“Oui, madame. Rue des Martyrs.” He climbed down, took Liam from me, and assisted me. “I will bring the baggage,” he said, handing Liam back to me as the child started to cry.
I managed to open the heavy wrought-iron and glass front door with my free hand and entered into a dark foyer. There was a faint smell of drains, and someone had been cooking with garlic. On one side of the foyer a flight of stone stairs curved up. The only adornment was a large, sad-looking potted plant on a marble table and a speckled mirror on the wall. As I stood looking around, wondering which apartment might be Sid and Gus’s, I noticed that there was an open doorway beside the front door, leading to a dark cubbyhole. As I approached it a large woman emerged. She was dressed in a high-collared black dress. Her dark hair was pulled back severely from her sallow face and she wore a black cap with trailing black ribbons perched on her head.
“Bonjour, madame,” I said, smiling at her.
“What do you want?” she asked, staring at me as if I was a worm that had just crawled onto her clean floor. “There are no rooms available if you are looking for one.”
I recoiled at the unfriendly reception. “I’m here to visit my friends, Mademoiselle Walcott and Mademoiselle Goldfarb, who reside here,” I said, my brain wrestling with long-forgotten French. “I am Madame Sullivan, just arrived from America. Perhaps you can tell me the number of their apartment.”
She folded her arms across a large bosom. “They are not here,” she said coldly.
Twelve
“Pardon?” I asked, not sure that I’d understood her correctly.
She repeated it, spitting out the words slowly as if for an idiot.
Of course, I thought, realizing my stupidity. They had gone to the station to meet me as planned and somehow been delayed. I should have waited longer.
“I expect they went out to meet me at the station and somehow we missed each other,” I said in my halting French. “Do they keep their door locked, do you know? Or do you have a key so that I can go up and wait until they come back?”
“I told you, madame. They are not here,” she repeated. “They have gone.”
“Gone? Gone where?” I demanded. I could hear my voice, shrill and echoing in the tall narrow hall.
“How do I know? I have not seen them for one, maybe two days. At least I know they did not return home last night because they were not here when I locked the front door at eleven. This is a respectable household. The door is always locked at night.”
“And they didn’t tell you where they were going?”
“I am the concierge, not their confidante,” she said. “I do not ask questions. They pay their rent and what they do with their time is their own. The rent is paid until the end of the month. It matters not to me whether they are here or not.” And she gave a very Gallic shrug.
“But they are awaiting me,” I said. “I sent a cable from America. They replied that they were glad I was coming. They told me to send a telegram to inform them which train I was taking from Le Havre and they would come to meet me.” I fought to find the words to make this clear to her in French. “Did a telegram not arrive for them this morning?”
“The telegraph boy did come. I told him they were not here. He went again.”
By now the cabby had brought my bags into the hall and stood there behind me, waiting to be paid.
“This is mad,” I said, not knowing the word for ridiculous. “It doesn’t make sense. They are not the type of people who would depart and not tell me.”
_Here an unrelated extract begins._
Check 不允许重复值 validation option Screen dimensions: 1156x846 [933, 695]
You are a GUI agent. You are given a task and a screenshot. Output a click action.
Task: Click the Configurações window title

But a small voice nagged at the back of my brain that they were that type of people. They did lots of crazy things on impulse. The one thing they wouldn’t do would be to let down a friend.
She shrugged again. “What can I say? If they are not here, you cannot visit them, can you? I suggest that madame return her bags to the vehicle and go to a hotel until her friends come back. If they decide to come back, that is.”
I was tired, I was weak. The floor was beginning to sway again as if I was back on the ship, and now I was angry too. “Absolutely not,” I said. I opened my purse and rummaged in it. “Look.” I waved a piece of paper at her. “Here is their cable. Do you see? I will translate if you don’t read English. It says, ‘So excited you are coming to stay. Send telegram with arrival time and will meet train at Saint-Lazare.’ You see. They are expecting me. Obviously something has delayed them but they will return shortly. Now please escort me to their room and I will await their return.”